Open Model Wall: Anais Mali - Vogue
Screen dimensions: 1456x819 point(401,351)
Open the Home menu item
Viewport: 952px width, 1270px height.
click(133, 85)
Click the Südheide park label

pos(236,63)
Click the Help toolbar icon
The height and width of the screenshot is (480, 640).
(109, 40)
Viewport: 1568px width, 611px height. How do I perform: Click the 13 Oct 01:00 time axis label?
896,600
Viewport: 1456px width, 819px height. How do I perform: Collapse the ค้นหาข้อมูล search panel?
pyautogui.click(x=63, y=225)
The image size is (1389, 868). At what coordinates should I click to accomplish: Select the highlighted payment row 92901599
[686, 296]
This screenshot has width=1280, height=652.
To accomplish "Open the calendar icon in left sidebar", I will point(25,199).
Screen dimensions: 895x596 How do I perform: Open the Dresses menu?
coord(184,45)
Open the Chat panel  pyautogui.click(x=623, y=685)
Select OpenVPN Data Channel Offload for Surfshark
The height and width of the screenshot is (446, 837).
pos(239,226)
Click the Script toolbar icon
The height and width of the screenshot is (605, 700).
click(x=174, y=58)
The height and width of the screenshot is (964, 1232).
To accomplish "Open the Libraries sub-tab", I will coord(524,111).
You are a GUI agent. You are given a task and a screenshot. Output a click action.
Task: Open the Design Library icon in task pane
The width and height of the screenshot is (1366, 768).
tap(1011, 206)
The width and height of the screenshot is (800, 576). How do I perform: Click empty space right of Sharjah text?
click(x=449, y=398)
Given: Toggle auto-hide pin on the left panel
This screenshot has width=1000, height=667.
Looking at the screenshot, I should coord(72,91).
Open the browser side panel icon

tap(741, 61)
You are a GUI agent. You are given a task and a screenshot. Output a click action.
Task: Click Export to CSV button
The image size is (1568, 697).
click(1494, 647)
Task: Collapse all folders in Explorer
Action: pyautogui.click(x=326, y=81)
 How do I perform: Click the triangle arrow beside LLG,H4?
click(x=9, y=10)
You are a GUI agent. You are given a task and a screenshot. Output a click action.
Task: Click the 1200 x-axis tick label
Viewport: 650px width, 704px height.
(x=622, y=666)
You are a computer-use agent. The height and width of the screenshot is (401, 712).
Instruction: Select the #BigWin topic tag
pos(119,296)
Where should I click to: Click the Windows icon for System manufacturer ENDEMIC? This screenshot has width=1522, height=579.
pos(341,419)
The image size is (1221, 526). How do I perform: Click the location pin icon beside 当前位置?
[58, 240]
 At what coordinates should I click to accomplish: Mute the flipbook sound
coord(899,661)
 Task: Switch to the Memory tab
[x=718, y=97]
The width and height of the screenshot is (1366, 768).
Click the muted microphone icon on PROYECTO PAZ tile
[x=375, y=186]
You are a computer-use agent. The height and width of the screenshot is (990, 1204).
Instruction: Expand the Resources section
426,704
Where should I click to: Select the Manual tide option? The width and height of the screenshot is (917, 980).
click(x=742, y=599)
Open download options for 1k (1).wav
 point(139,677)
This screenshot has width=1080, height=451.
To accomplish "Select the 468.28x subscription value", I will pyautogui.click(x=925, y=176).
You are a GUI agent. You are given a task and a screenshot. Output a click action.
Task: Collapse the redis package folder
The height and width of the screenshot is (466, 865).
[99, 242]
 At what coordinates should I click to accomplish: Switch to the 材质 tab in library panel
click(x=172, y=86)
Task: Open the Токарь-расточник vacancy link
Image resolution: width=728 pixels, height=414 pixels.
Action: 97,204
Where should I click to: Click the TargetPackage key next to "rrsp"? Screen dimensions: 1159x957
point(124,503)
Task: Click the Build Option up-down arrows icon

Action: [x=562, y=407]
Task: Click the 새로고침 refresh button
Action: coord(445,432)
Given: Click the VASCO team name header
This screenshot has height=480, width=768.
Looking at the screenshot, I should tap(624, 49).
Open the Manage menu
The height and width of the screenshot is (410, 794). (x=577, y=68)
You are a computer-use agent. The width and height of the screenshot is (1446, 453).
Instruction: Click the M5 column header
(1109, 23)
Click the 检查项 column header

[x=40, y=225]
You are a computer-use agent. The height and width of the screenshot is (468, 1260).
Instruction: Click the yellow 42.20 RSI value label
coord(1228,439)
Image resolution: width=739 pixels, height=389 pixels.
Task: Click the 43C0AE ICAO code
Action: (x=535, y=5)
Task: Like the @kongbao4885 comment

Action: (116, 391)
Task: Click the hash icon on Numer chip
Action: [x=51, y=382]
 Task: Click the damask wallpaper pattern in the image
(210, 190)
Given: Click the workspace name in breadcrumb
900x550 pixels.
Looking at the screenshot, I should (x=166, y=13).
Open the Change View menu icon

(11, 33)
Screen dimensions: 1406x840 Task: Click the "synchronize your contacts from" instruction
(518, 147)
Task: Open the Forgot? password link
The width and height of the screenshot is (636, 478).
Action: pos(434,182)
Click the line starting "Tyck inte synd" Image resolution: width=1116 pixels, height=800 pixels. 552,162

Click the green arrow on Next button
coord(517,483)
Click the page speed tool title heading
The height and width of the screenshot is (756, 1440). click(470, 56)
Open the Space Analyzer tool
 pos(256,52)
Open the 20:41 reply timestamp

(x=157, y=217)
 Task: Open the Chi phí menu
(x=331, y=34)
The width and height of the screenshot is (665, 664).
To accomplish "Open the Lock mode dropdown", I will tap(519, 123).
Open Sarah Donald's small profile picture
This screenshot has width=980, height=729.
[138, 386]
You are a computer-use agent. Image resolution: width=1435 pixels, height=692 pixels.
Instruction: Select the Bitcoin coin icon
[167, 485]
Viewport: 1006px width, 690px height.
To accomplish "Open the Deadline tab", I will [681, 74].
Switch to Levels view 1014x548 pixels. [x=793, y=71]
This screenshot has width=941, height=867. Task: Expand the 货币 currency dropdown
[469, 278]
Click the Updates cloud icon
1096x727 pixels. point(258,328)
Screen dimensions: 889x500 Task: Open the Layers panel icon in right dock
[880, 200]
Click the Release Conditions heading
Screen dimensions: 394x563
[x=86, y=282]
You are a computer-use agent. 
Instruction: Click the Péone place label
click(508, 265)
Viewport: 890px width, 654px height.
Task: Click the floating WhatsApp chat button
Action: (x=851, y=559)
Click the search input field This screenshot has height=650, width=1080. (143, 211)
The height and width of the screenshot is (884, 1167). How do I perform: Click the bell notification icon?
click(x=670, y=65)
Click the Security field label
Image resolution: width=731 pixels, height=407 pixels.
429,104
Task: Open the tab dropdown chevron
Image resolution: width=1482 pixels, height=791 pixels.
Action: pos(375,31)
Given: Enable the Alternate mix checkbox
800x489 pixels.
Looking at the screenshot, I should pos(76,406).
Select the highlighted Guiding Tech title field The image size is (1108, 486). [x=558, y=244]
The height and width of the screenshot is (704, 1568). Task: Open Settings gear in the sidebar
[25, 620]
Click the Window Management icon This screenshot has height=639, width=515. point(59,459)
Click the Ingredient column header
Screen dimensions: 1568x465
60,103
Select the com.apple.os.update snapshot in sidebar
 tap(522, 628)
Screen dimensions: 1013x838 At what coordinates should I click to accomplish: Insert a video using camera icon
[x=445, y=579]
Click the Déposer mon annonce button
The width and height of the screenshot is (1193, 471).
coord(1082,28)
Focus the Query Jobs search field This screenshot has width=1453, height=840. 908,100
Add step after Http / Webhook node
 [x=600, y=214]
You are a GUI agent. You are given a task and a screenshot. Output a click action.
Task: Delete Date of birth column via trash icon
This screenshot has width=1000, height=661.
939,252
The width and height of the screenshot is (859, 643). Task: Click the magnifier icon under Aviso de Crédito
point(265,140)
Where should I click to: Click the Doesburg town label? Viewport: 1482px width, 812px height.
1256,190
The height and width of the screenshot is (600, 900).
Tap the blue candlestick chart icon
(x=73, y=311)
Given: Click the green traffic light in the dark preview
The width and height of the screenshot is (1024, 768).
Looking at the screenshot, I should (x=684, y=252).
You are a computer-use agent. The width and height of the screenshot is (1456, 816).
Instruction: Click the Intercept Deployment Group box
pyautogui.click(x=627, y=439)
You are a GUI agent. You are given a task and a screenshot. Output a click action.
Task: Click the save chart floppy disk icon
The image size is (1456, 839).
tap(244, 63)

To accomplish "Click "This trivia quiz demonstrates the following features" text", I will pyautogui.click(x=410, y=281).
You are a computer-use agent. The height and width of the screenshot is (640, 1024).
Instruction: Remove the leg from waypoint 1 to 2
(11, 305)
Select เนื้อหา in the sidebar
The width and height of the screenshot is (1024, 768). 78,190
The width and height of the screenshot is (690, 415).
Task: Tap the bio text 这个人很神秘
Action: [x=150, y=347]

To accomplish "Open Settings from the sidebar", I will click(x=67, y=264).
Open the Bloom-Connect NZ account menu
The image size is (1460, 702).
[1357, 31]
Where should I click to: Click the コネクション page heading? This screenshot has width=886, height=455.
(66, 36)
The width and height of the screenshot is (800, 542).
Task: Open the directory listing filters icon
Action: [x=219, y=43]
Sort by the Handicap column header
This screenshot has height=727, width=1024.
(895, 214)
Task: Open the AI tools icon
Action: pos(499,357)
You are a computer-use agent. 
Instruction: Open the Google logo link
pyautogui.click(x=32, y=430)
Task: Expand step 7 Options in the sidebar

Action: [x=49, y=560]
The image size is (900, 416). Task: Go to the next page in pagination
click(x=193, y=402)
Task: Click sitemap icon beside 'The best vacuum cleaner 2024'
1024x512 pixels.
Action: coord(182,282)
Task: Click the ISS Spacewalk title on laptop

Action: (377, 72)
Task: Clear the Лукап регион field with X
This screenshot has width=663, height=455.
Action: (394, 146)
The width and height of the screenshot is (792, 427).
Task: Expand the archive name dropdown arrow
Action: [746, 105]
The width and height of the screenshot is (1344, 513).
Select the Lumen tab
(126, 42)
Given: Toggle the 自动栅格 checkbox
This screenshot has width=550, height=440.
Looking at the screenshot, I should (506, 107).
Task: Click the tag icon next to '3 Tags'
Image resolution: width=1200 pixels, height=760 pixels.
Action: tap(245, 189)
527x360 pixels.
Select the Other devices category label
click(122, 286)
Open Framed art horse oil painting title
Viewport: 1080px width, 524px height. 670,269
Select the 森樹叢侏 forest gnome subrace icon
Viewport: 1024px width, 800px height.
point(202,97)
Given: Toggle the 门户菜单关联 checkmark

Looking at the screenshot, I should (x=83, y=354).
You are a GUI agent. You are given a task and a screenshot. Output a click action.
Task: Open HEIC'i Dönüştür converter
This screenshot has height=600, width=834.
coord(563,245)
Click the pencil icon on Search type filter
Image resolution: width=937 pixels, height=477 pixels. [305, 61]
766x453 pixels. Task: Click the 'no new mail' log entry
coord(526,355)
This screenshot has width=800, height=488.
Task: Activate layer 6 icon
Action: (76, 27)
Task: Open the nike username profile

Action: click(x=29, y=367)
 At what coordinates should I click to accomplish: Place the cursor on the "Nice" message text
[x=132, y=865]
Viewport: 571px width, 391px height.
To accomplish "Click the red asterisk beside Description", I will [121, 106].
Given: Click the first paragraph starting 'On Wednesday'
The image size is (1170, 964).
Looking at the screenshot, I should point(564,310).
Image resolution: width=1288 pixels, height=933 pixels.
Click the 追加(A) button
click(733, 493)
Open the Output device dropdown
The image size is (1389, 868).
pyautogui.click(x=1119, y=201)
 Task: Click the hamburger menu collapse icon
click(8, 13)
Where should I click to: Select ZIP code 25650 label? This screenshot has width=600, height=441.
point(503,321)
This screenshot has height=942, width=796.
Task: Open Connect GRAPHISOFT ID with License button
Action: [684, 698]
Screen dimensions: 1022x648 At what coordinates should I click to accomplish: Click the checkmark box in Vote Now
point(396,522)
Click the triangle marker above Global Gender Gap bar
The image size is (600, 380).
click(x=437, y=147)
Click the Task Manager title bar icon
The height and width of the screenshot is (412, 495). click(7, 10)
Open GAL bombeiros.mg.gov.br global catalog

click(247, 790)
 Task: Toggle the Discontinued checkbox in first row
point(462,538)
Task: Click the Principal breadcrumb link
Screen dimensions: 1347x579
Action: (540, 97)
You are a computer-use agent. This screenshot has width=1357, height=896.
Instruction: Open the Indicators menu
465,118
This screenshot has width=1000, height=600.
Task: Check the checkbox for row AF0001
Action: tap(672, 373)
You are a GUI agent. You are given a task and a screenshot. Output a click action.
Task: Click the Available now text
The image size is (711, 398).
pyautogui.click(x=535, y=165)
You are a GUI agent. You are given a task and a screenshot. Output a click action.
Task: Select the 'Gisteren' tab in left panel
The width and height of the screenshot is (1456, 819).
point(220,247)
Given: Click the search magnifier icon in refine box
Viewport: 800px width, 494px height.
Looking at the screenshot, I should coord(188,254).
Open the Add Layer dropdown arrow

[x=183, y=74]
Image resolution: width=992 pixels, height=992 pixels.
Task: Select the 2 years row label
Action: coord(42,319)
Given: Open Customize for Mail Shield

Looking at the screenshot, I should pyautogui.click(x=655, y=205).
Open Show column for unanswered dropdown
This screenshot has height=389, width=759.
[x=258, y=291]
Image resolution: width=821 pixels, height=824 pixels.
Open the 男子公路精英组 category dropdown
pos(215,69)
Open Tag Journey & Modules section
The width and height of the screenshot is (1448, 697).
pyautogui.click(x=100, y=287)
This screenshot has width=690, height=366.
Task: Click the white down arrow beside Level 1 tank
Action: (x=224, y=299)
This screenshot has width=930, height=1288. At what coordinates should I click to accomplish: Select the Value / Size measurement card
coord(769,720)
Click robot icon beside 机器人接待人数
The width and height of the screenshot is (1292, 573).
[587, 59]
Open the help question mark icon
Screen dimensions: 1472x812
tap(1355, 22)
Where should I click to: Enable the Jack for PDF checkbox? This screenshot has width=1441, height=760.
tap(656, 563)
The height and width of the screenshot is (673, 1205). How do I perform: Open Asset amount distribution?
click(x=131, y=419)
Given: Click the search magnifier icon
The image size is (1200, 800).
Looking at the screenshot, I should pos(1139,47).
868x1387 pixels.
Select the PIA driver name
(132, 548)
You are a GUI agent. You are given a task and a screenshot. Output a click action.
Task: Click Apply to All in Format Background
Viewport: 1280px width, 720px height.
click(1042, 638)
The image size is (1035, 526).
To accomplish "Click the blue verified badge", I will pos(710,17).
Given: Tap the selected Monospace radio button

Instructions for the task
Transcribe, exactly and without additions, the lines of the records above, beginning with the line that contains "Task: Click the Build" and ending with the line that contains "is (468, 1260).", both included.

Answer to this problem
Task: Click the Build Option up-down arrows icon

Action: [x=562, y=407]
Task: Click the 새로고침 refresh button
Action: coord(445,432)
Given: Click the VASCO team name header
This screenshot has height=480, width=768.
Looking at the screenshot, I should tap(624, 49).
Open the Manage menu
The height and width of the screenshot is (410, 794). (x=577, y=68)
You are a computer-use agent. The width and height of the screenshot is (1446, 453).
Instruction: Click the M5 column header
(1109, 23)
Click the 检查项 column header

[x=40, y=225]
You are a computer-use agent. The height and width of the screenshot is (468, 1260).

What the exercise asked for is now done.